Output every line from the beginning of the records through the line that contains "Task: Open the apps grid icon", exactly as it appears.

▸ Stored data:
________
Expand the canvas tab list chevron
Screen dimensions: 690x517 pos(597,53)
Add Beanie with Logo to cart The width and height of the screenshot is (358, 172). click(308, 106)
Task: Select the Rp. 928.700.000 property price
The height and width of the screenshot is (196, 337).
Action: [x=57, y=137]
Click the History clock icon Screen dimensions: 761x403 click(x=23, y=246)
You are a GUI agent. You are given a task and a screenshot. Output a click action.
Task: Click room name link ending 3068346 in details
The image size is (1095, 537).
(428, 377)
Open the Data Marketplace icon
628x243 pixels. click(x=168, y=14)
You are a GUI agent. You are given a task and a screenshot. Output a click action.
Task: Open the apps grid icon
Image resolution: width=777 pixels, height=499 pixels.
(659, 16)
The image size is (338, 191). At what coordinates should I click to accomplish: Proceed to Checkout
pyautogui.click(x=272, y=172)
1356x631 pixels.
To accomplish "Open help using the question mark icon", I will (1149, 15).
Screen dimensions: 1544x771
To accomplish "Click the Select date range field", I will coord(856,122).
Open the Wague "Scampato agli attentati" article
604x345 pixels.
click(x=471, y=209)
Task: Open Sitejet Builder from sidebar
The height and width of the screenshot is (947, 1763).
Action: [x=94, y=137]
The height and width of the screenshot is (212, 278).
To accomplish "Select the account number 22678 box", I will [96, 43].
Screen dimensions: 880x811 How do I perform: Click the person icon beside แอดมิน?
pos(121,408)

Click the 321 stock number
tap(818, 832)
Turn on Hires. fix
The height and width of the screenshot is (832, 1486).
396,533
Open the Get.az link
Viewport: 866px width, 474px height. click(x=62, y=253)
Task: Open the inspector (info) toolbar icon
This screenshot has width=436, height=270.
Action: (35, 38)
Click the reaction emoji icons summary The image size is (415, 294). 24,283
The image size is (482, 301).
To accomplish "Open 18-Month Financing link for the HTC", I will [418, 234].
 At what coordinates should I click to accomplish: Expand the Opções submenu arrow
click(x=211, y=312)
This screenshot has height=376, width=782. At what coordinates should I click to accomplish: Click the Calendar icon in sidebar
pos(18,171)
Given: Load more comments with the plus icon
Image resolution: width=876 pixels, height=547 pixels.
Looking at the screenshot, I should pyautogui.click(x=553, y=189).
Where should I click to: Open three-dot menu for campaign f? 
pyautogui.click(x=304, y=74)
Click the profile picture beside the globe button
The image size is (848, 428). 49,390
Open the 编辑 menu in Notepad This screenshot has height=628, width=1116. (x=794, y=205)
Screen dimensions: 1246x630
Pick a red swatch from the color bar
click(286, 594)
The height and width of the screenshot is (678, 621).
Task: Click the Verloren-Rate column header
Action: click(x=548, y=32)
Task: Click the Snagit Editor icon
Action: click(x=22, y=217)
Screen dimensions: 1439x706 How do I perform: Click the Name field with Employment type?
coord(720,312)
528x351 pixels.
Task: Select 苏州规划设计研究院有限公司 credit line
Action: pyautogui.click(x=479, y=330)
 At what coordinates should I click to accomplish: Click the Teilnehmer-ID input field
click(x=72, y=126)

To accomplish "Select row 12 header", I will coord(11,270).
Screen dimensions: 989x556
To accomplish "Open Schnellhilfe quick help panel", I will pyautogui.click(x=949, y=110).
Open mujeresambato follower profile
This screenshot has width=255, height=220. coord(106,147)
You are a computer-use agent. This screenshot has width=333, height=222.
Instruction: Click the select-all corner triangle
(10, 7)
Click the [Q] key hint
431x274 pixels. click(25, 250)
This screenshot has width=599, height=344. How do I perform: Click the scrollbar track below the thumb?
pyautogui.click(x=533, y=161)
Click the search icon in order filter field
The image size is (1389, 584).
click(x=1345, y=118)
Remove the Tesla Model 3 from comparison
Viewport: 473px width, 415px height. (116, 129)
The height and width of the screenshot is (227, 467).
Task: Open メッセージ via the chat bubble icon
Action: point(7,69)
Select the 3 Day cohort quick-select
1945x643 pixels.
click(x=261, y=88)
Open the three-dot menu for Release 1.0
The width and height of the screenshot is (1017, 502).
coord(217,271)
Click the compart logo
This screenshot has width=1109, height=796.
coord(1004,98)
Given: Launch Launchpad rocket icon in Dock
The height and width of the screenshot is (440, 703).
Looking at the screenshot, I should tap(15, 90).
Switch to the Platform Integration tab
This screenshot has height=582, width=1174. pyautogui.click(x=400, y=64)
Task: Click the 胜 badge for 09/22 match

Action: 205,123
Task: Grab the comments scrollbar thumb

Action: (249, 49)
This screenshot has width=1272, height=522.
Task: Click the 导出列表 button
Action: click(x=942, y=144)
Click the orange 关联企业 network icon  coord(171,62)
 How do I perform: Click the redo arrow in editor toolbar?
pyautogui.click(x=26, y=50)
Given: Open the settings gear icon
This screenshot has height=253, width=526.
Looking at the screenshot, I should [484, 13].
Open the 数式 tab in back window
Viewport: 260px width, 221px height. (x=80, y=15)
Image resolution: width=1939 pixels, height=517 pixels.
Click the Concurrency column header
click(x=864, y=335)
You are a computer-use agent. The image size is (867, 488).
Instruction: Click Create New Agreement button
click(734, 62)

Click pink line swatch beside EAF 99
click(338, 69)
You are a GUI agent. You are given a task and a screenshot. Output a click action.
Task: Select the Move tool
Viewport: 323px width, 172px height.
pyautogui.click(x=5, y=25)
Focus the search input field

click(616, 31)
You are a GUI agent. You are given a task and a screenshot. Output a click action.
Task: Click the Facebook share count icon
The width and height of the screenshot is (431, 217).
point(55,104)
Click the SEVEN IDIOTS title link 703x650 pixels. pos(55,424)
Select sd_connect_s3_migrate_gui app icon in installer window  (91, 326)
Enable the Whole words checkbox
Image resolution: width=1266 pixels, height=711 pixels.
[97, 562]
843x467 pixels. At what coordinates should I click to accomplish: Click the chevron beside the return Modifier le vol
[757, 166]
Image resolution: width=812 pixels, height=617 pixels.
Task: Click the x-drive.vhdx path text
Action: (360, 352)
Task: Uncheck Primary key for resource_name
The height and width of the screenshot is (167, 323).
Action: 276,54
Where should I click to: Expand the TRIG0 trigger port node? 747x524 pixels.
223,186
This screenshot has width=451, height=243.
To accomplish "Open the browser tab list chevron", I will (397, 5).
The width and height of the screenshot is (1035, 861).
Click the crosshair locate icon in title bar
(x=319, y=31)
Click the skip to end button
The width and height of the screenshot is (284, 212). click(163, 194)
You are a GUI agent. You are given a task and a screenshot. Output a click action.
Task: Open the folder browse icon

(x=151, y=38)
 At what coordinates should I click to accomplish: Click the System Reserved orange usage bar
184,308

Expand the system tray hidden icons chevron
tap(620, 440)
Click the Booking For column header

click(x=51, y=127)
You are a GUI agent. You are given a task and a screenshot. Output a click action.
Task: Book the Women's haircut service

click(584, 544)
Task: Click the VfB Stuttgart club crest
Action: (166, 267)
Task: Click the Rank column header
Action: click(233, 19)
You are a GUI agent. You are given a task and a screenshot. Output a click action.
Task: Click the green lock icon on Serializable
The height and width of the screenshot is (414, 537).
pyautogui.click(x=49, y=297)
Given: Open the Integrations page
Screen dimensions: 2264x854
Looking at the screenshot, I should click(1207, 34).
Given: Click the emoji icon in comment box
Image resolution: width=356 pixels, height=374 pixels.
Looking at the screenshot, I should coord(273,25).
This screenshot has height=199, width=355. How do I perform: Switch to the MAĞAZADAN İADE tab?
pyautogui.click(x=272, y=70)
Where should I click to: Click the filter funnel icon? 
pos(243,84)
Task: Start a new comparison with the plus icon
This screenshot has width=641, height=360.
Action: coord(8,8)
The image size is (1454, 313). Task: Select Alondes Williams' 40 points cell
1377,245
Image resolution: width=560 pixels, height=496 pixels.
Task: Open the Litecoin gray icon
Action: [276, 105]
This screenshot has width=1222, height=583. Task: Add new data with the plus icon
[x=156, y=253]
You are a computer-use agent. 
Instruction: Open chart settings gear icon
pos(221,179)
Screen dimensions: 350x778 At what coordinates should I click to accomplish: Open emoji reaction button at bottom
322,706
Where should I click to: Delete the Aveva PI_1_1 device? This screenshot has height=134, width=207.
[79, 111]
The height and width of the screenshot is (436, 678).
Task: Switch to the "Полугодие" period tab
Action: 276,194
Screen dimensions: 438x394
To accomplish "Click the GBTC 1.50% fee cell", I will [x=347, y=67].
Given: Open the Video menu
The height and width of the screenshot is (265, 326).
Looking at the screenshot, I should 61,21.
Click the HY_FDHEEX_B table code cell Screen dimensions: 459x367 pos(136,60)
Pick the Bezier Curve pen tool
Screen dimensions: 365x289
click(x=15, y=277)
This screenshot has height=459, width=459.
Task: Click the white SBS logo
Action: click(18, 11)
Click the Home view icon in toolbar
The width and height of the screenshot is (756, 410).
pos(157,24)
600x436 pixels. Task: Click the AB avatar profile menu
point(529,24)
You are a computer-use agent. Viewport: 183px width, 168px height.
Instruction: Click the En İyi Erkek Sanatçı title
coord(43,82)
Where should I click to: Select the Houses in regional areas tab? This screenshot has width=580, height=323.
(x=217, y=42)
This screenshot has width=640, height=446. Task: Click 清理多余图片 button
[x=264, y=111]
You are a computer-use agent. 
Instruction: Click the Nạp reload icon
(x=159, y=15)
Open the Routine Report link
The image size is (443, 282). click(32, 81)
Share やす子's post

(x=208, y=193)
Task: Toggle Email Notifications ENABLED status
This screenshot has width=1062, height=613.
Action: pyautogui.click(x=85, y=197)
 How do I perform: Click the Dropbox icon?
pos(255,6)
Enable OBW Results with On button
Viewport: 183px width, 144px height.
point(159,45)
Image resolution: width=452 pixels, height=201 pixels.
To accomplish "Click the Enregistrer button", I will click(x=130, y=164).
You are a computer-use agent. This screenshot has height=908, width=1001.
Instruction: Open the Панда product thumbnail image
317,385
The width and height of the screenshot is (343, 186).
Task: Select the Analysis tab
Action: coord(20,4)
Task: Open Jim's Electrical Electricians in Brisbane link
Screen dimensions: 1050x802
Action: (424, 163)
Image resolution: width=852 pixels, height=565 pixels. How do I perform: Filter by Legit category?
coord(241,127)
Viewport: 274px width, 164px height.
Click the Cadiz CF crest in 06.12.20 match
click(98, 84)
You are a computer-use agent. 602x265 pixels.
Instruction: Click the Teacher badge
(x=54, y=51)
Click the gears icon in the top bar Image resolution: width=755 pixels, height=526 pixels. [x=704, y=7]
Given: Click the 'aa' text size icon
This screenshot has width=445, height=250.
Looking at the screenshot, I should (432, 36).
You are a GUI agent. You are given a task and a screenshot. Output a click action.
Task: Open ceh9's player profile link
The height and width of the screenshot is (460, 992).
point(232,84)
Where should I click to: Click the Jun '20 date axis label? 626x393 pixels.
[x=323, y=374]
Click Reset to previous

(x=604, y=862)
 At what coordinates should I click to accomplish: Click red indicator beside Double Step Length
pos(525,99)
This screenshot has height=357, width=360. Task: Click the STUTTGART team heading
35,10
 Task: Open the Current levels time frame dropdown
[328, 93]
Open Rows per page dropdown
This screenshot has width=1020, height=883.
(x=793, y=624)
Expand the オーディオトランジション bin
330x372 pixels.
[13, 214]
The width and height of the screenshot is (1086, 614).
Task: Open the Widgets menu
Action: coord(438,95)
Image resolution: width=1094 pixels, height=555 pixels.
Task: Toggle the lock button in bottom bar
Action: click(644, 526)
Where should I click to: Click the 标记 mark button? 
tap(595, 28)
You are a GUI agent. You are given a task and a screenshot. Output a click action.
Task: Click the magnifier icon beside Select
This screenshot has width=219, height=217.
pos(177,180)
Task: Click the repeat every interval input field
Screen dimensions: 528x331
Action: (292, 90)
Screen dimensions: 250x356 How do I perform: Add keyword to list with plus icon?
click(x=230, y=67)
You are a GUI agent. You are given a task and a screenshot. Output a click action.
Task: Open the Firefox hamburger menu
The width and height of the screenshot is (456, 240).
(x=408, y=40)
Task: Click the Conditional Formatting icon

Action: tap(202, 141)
________
▸ Answer to this exercise:
Expand the canvas tab list chevron
Screen dimensions: 690x517 pos(597,53)
Add Beanie with Logo to cart The width and height of the screenshot is (358, 172). click(308, 106)
Task: Select the Rp. 928.700.000 property price
The height and width of the screenshot is (196, 337).
Action: [x=57, y=137]
Click the History clock icon Screen dimensions: 761x403 click(x=23, y=246)
You are a GUI agent. You are given a task and a screenshot. Output a click action.
Task: Click room name link ending 3068346 in details
The image size is (1095, 537).
(428, 377)
Open the Data Marketplace icon
628x243 pixels. click(x=168, y=14)
You are a GUI agent. You are given a task and a screenshot. Output a click action.
Task: Open the apps grid icon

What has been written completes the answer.